For the sake of simplicity, we will use a number of assumptions to provide estimates of the impact on poverty of higher food prices. First, we will assume that the cost of an increase in food prices for a household translates into an equivalent reduction of its consumption in real terms. This means that we do not take into account the price elasticity of demand which may lead to substitution effects and thereby help offset part of the negative effect of higher prices for certain food items. Similarly, an increase for producers in the value of their net sales of food translates into an increase of their consumption of equivalent size, and we again do not take into account the role that the price elasticity of supply may play here. As for food auto-consumed by producers (which represents a large share of total consumption), it is not taken into account in the simulations since changes in prices do not affect households when food is auto-consumed. Poverty measures obtained after the increase in prices are then compared to baseline poverty measures to assess impacts. This implicitly means that we do not take into account the potential spill-over effects of the increase in food prices for the food items included in the analysis on the prices for items not included.

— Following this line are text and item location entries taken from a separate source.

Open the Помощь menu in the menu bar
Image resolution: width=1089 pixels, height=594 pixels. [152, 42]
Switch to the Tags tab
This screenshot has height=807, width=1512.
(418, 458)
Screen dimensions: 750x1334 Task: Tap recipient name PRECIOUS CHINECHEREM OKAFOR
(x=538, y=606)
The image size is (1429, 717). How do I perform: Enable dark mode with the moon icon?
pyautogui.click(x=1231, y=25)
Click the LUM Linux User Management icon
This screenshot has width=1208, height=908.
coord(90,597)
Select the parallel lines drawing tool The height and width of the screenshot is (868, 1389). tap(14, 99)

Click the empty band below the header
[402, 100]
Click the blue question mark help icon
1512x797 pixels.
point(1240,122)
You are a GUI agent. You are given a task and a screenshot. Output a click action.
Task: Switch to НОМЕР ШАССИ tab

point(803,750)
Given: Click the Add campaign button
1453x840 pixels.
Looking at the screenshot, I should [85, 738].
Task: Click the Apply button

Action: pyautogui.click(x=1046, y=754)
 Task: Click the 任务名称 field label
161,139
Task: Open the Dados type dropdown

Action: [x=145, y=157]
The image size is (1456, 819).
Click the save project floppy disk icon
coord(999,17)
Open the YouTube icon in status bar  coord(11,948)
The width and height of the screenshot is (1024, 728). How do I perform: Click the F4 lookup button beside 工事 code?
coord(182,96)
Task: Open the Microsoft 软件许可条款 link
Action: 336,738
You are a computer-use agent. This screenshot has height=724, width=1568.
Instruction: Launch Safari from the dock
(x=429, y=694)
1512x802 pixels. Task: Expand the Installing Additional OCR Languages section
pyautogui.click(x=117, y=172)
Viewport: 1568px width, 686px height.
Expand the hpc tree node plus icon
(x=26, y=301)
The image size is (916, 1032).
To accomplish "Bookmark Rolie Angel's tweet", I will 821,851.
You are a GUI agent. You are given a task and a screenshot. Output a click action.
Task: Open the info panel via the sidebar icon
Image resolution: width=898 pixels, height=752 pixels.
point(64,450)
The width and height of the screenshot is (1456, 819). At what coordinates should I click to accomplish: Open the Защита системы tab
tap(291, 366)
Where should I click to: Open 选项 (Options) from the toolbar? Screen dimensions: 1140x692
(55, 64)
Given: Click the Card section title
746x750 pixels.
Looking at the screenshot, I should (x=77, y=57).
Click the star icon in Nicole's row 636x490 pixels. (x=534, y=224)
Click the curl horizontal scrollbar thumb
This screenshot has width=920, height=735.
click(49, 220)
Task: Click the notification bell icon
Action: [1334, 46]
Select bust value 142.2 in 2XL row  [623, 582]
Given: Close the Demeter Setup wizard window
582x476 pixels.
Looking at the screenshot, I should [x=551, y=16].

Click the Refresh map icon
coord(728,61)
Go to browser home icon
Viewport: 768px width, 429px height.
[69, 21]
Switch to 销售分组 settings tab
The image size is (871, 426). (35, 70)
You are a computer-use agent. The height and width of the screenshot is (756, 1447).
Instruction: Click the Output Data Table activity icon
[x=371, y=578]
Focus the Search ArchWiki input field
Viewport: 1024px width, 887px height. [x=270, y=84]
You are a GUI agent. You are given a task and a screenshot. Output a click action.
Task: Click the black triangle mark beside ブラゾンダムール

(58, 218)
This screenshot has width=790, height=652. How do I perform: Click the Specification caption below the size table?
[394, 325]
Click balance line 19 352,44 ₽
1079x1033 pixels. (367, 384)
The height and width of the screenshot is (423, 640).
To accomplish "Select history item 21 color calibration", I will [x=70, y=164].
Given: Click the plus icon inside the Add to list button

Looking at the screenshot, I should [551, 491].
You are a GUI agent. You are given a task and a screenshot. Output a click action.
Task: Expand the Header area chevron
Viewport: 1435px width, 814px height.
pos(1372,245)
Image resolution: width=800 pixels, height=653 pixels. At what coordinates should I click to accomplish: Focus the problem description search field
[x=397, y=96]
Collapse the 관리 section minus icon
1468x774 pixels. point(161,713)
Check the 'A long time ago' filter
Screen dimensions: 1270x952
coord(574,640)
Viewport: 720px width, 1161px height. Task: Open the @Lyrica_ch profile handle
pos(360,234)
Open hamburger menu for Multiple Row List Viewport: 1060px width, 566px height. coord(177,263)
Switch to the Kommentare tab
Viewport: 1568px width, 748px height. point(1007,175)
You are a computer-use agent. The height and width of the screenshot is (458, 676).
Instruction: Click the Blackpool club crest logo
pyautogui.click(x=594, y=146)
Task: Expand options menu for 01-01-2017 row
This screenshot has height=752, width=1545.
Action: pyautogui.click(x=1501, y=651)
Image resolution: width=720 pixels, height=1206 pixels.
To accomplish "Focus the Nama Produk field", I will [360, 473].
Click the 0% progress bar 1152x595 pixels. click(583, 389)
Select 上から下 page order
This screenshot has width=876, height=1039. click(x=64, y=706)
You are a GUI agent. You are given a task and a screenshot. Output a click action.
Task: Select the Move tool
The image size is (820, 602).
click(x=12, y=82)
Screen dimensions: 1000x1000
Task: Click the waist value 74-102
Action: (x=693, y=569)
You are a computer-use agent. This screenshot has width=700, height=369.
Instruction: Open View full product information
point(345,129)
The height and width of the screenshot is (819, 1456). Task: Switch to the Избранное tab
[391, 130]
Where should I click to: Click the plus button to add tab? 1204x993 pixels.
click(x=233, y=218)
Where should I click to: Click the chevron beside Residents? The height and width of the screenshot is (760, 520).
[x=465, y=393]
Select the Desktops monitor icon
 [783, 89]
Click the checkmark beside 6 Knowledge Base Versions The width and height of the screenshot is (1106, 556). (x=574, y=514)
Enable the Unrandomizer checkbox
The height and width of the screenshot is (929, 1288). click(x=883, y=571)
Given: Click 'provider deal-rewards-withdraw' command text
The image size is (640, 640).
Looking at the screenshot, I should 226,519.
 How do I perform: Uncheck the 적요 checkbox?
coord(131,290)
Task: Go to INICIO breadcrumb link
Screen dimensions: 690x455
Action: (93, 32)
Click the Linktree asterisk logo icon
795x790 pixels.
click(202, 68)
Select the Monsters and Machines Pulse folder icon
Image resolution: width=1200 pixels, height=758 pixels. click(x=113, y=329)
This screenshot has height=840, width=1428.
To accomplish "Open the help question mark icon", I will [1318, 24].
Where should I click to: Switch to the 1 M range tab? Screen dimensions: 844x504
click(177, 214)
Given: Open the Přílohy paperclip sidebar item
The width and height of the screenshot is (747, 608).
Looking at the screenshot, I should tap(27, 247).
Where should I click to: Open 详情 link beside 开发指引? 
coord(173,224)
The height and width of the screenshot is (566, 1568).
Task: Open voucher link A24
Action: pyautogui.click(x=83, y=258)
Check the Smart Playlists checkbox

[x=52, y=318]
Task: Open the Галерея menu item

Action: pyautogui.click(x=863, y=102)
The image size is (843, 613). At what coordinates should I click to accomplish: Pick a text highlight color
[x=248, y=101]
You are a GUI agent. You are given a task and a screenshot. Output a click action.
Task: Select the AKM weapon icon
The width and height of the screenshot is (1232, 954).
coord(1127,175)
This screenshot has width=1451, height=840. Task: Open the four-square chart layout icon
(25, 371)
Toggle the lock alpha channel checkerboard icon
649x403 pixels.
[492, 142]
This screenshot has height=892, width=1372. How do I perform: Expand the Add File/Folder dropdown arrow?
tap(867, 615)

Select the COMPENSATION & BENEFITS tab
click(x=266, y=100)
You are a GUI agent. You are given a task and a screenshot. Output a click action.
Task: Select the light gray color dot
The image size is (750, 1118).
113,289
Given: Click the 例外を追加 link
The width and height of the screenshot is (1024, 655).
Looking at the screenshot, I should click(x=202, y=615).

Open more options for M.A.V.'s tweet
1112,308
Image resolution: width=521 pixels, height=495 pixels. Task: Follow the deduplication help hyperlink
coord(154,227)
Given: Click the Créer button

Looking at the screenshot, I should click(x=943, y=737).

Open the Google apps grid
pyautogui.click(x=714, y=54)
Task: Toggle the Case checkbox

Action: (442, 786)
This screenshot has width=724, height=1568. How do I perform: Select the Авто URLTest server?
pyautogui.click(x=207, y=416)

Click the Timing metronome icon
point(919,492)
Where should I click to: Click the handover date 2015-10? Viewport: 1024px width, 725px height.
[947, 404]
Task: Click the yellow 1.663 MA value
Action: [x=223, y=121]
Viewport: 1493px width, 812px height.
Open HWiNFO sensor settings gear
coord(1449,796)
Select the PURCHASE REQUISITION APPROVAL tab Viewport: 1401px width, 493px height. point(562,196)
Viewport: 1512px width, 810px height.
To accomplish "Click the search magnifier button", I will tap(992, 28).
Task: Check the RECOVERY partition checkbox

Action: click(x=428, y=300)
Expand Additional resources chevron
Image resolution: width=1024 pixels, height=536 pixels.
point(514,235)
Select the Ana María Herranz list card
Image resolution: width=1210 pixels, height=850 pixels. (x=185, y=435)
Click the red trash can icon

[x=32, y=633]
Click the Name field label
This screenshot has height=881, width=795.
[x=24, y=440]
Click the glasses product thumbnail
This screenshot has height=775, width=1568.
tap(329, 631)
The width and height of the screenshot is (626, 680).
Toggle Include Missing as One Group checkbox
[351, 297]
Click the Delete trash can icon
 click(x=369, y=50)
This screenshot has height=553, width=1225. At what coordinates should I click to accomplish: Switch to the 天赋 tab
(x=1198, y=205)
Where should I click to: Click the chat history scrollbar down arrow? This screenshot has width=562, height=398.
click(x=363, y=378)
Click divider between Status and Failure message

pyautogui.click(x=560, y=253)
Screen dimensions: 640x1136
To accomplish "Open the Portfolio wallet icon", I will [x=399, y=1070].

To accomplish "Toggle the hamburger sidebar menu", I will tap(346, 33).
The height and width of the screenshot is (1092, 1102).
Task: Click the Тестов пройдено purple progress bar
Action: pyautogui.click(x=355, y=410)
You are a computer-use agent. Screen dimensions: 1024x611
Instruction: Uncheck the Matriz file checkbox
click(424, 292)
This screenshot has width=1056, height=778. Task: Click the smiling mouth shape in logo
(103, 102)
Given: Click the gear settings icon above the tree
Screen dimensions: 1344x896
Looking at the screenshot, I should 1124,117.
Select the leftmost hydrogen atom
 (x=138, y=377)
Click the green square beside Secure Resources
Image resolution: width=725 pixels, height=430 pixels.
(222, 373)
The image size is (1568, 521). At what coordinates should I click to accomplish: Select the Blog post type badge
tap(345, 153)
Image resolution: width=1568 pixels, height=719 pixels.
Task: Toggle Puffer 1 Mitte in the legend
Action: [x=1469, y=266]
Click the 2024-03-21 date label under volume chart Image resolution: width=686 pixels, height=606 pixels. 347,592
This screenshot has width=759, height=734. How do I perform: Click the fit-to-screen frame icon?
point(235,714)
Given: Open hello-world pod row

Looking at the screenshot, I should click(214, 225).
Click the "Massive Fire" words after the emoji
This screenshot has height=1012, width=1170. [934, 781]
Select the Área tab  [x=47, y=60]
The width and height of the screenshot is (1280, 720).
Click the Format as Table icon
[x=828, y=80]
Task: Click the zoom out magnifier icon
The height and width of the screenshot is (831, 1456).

A difficult question is whether increases in consumer prices do translate into increases in producer prices. At least two factors may dilute the impact of rising food prices on the incomes of farmers. First, production costs for farmers as well as transport costs are likely to be rising due to higher costs for oil-related products. Second, market intermediaries may be able in some cases to keep a large share of the increase in consumer prices for themselves without paying farmers much more for their crops. Because it is difficult to assess whether producers will benefit substantially from higher food prices, especially in the short term, we could consider our estimates obtained when considering only the impact on consumers as an upper bound of the impact of the rise in prices on poverty, and interpret the results obtained when factoring in a proportional increase in incomes for net sellers or producers as a lower bound of the impact. The rest of the paper is structured as follows. Section 2 presents basic data on cereals production and consumption in Mali based on an analysis of food consumption and production using the 2006 ELIM survey for a number of food categories. In section 3, we provide estimates of the overall impact of higher food prices on poverty. A brief conclusion follows.